Porém, nenhum aviso alertava as pessoas para o risco. Vencidos pelo calor característico do mês de julho, banhistas aproveitaram a Praia do Amor desde o início da manhã. Apesar das barracas e restaurantes estarem vazios era possível ver grupos de pessoas tomando banho na água.
Acompanhada do filho Iego, de 1 ano e 5 meses, a dona de casa Adrielle de Nazaré, 17 anos, não hesitava em mergulhar.
PERIGO
“Acho que, se fosse verdade, tudo estaria contaminado porque é a mesma praia, só muda o nome”, disse. A notícia divulgada pela Prefeitura Municipal de Belém aponta que quem descumprir o alerta de não se banhar nas praias poderá contrair doenças como diarreia, vômito, febre tifoide, febre amarela, além de manchas na pele.
A atendente Elizabete Beckmam, 33 anos, também estava ciente de que a Praia do Amor havia sido considerada imprópria para o banho, mas desconfiava da análise, já que não havia ninguém que orientasse as pessoas a não utilizar a praia. “Por que eles vêm divulgar que está imprópria justamente em julho?”, questionou.

Quem foi ao Cruzeiro curtiu o balneário tranquilamente. (Foto: Mauro Ângelo)
“Por que não resolvem o problema ao longo do ano?”

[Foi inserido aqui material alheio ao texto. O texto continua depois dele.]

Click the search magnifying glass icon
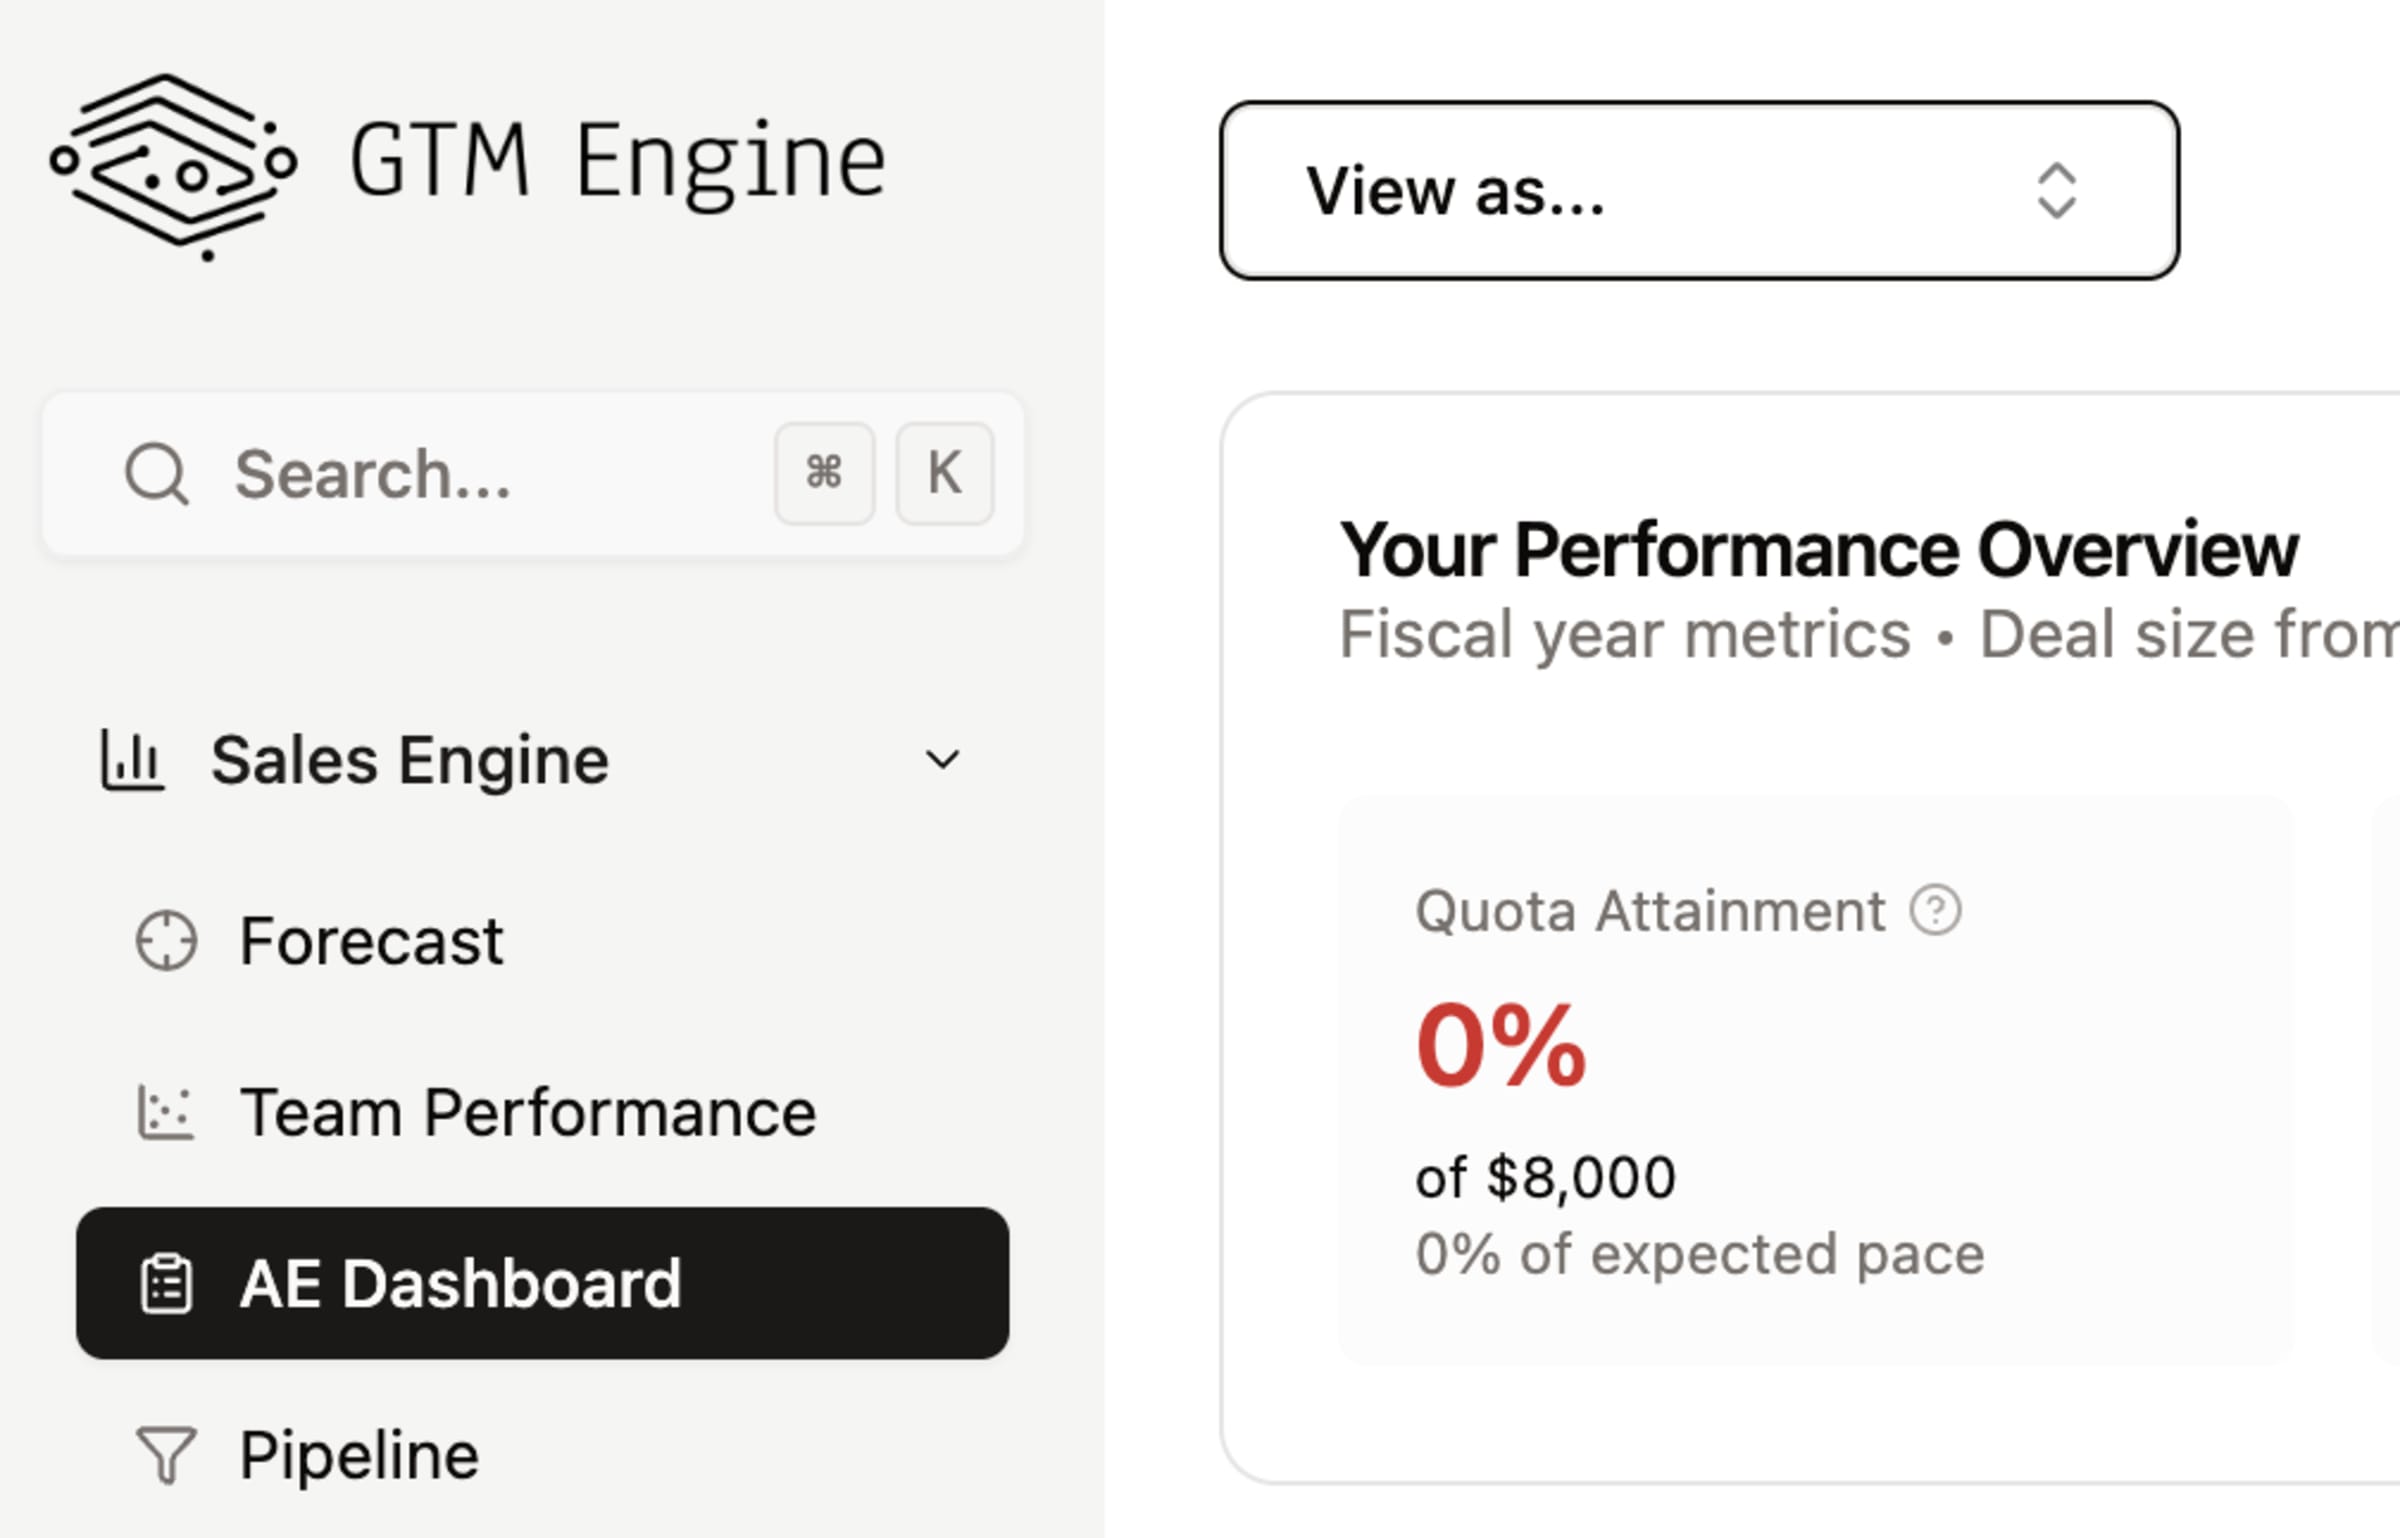 click(156, 473)
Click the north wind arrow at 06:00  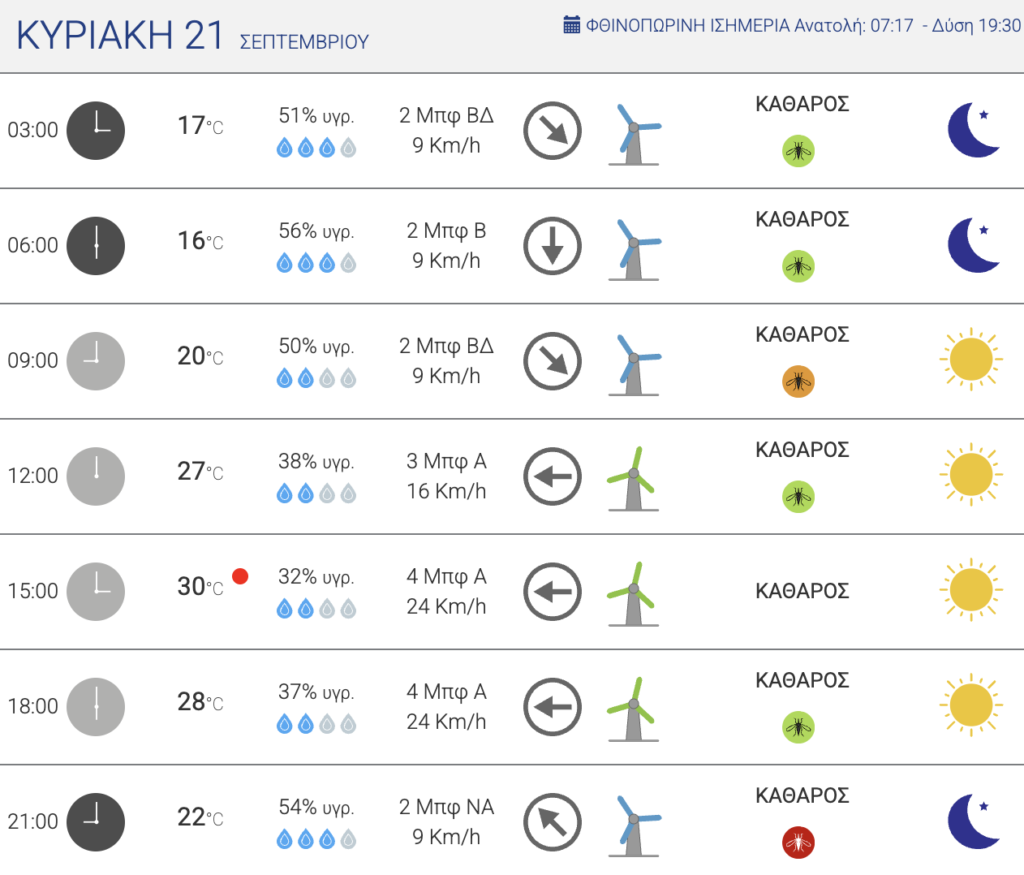point(552,246)
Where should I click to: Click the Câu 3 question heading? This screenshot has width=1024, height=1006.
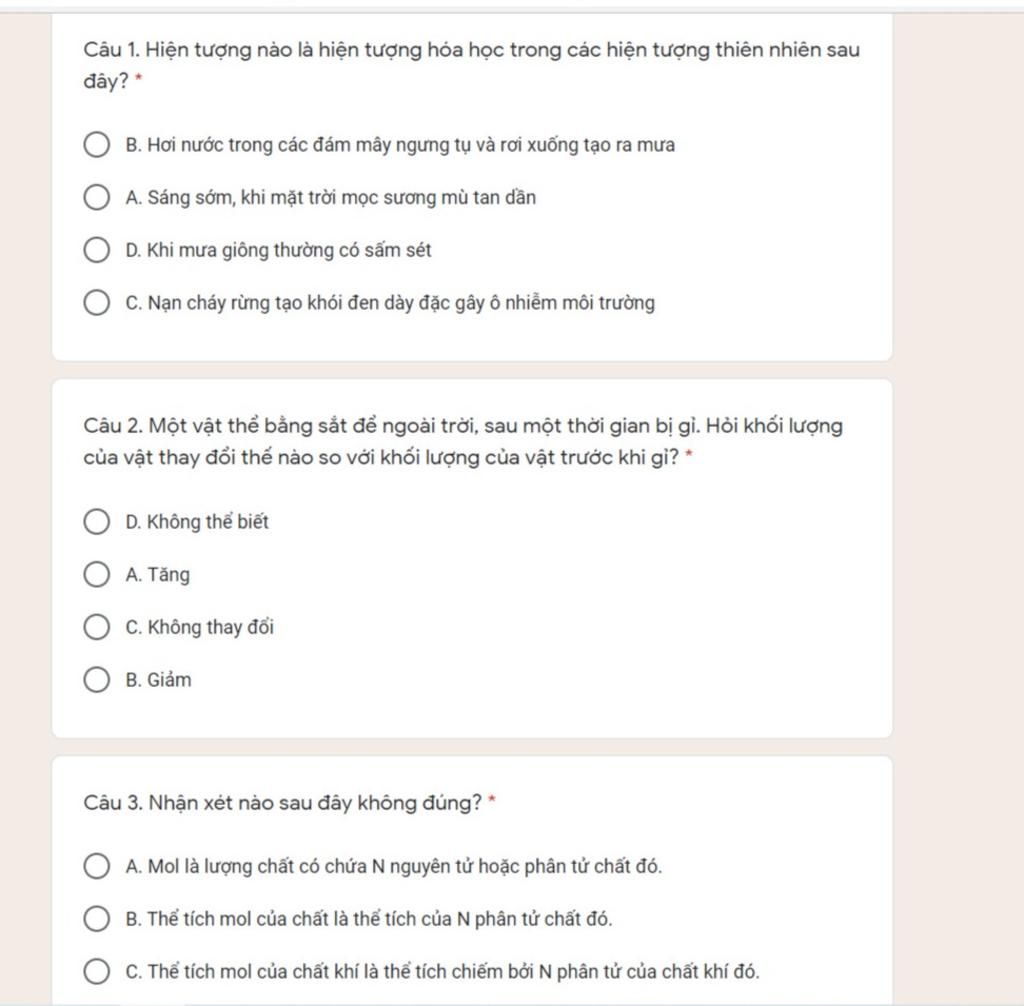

Enquanto as pessoas se bronzeavam na areia ou mergulhavam na água, bueiros abertos podiam ser vistos às margens de um igarapé que desagua na praia. Trabalhando nos balneários de Outeiro há 9 anos, o autônomo Manoel Brito, 56 anos, critica que o alerta só seja feito no período de veraneio. “Eles só vêm aqui nesse período de julho. Por que não resolvem o problema ao longo do ano?”. Para o autônomo, o ideal seria encontrar uma maneira de evitar que a água não tratada fosse despejada diretamente na praia. Até hoje, porém, Manoel não viu
soluçãopara o problema.
“Todo ano, nesse período, dizem a mesma coisa, mas os banhistas estão o tempo todo aí”. Apesar do movimento menos intenso, a Praia do Cruzeiro, em Icoaraci, também foi procurada por banhistas. A dona de casa Silvia Brito, 30 anos, foi até o local com 3 filhos e 2 sobrinhos, mas não fazia ideia de que a praia também havia sido considerada poluída.
“Eu sempre venho aqui e nunca tive problema nenhum. Eu não estava sabendo desse teste”. No local também não foram encontrados avisos sobre a condição de poluição da água. Procurada pelo DIÁRIO, a Semma não se manifestou até o fechamento desta edição.